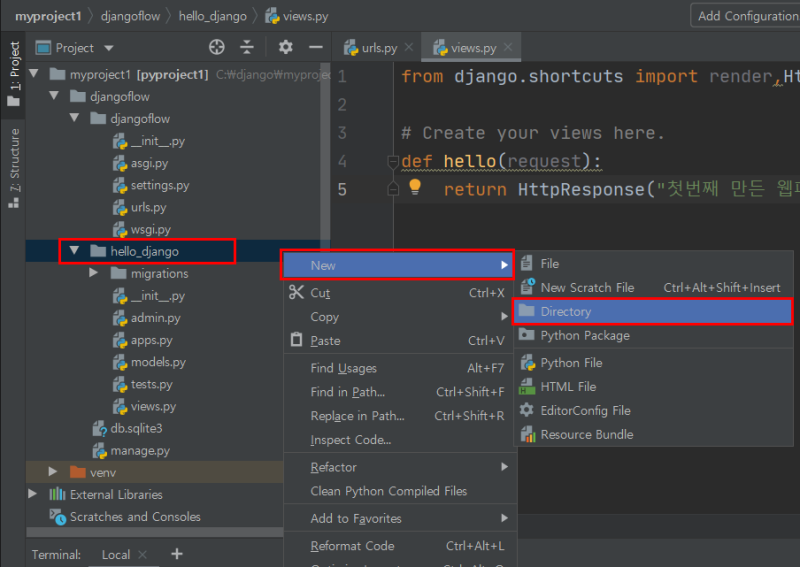Close the views.py editor tab
The height and width of the screenshot is (567, 800).
tap(508, 47)
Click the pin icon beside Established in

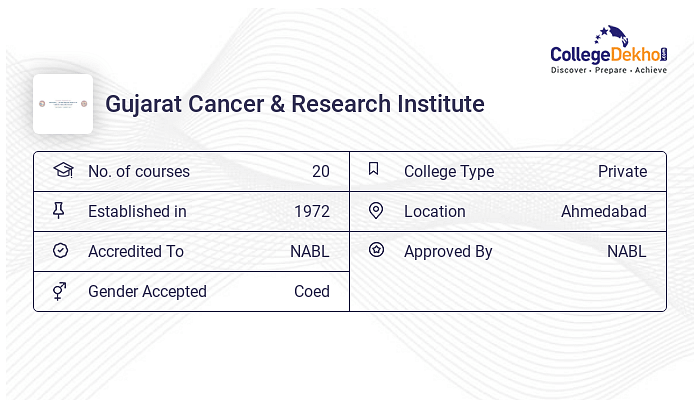tap(58, 210)
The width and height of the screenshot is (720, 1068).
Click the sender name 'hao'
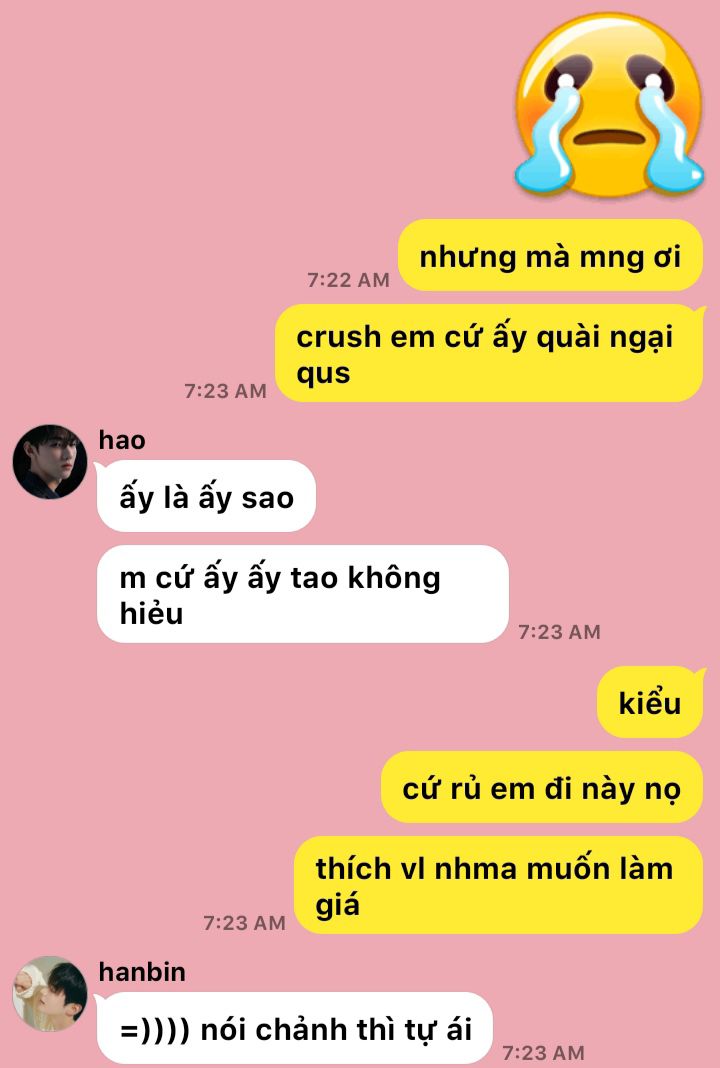point(122,440)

*WHAT THE EXERCISE ASKS*: Could you write out, word for word, the lines from the one containing "Click the pin icon beside Established in" through the last line of the records, leaving out the pictures?

*FINAL ANSWER*:
Click the pin icon beside Established in

tap(58, 210)
The width and height of the screenshot is (720, 1068).
Click the sender name 'hao'
point(122,440)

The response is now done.